Destructoid applauded the depth, but criticized the combat and difficulty, stating that it "could have been a thoroughly supreme game, one that could have gone toe to toe with the heavyweights of action role-playing. Due to a number of highly questionable design decisions, however, a lot of that potential has withered away."

IGN gave the PC version a 6.5/10, calling it "a role-playing experience that uses convention as a crutch and marginalizes or strips away a lot of elements that made the studio's past games stand out."

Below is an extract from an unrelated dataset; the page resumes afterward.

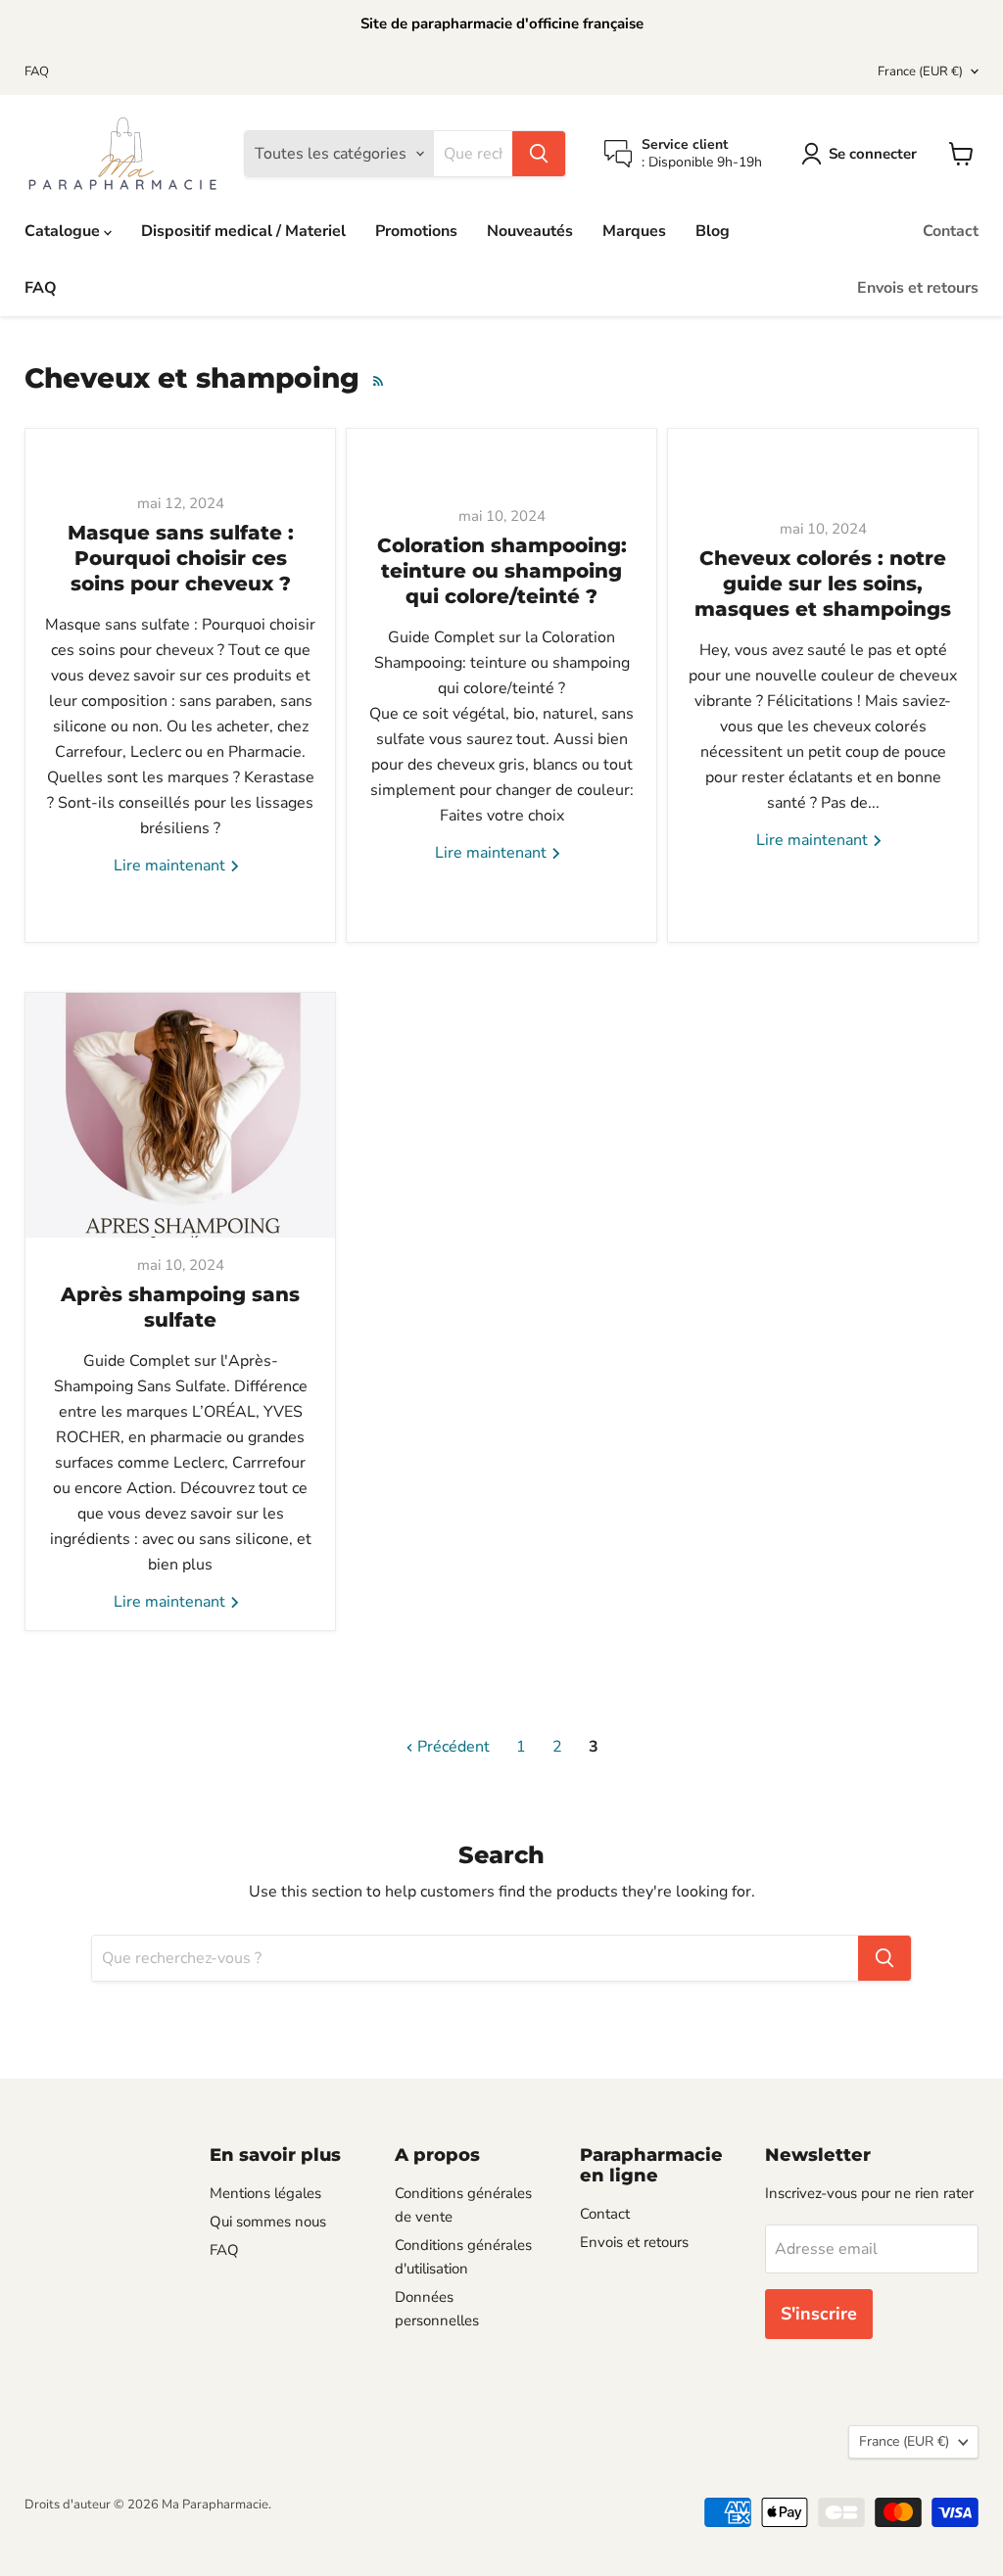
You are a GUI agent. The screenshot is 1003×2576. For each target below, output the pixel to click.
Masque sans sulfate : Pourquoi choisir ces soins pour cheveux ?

Polygon gave the game a 7. They criticized the ship-sailing, stating "Though you get across its semi open world via sea, you'll never be in direct control of a ship."

Aggregate score
| Aggregator | Score |
|---|---|
| Metacritic | PC: 69/100 PS3: 47/100 X360: 60/100 |

Review scores
| Publication | Score |
|---|---|
| Destructoid | 7/10 |
| Eurogamer | 6/10 (UK) 8/10 (Germany) |
| G4 | 3/5 |
| GameSpot | 7/10 |
| GameTrailers | 6.7/10 |
| IGN | 6.5/10 |

== Sequel ==

Risen 3: Titan Lords was officially revealed on the cover of the German PC Games magazine and was released in 2014.